WORK ORDER = All lines from the one that contains "Where should I" to the end of the data must be retyped exactly. Pictures are not retyped.
** Opening PROVIDED RECORDS block **
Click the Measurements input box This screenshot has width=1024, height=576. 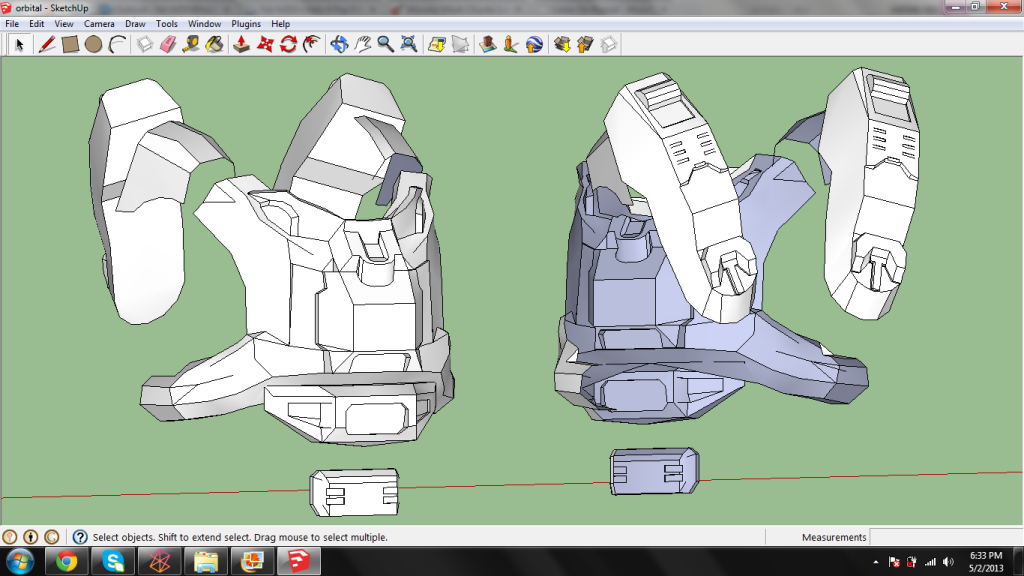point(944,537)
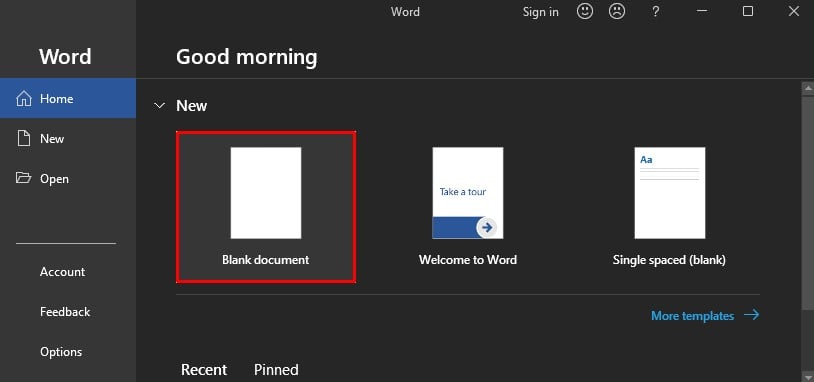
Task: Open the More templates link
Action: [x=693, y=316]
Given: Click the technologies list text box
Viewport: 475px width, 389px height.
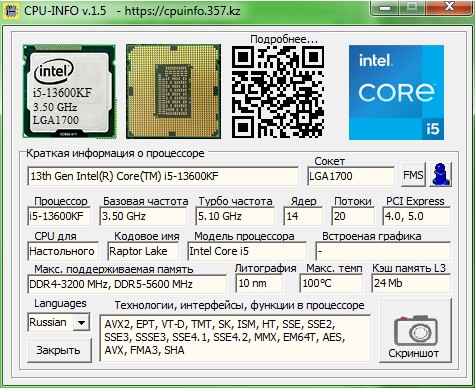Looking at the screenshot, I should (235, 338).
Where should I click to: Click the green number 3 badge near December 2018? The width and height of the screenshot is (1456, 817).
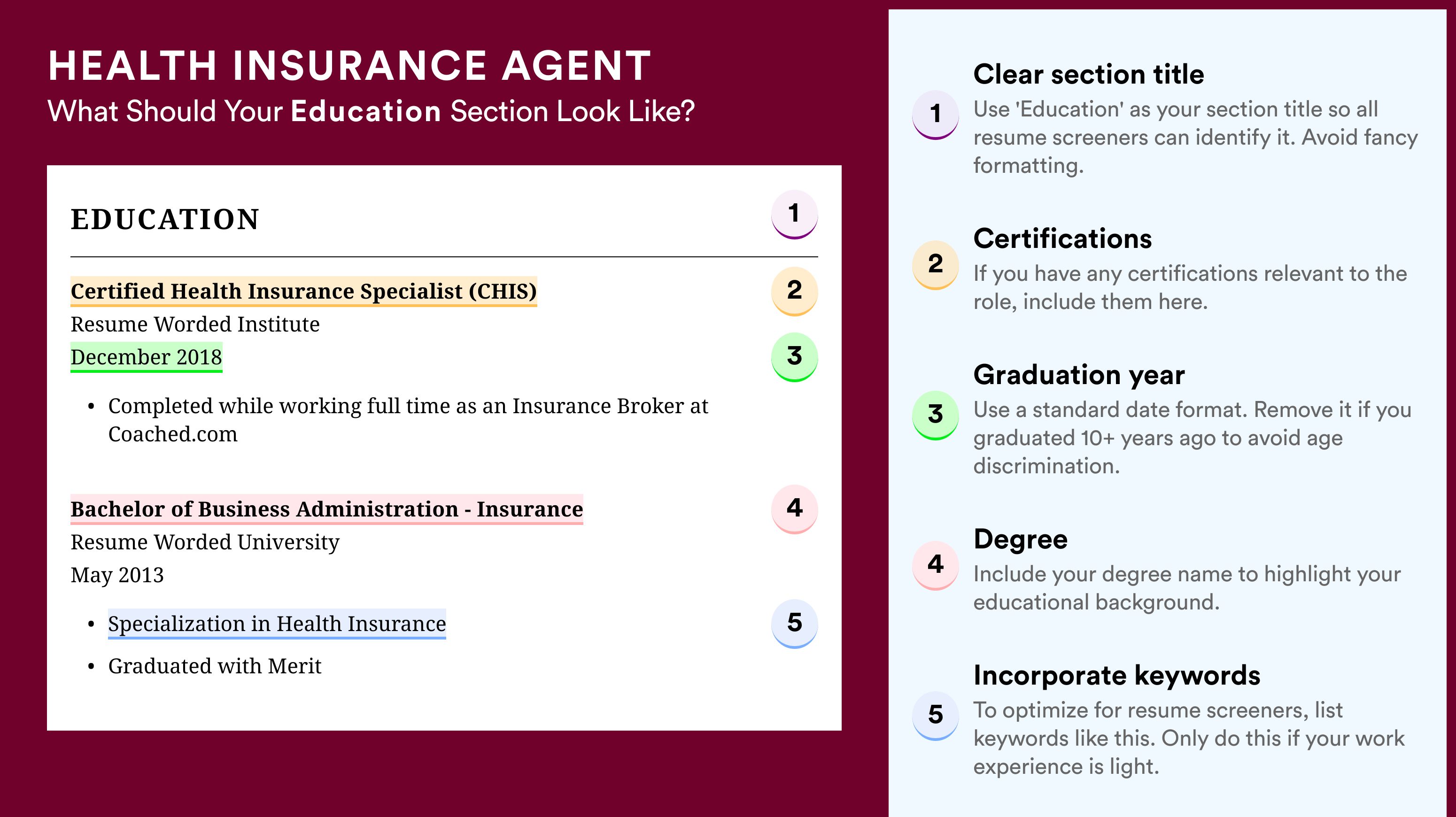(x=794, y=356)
** Closing PROVIDED RECORDS block **
RESULT FOR THIS TASK =
Where should I click to: Click the green number 3 badge near December 2018? The width and height of the screenshot is (1456, 817).
(x=794, y=356)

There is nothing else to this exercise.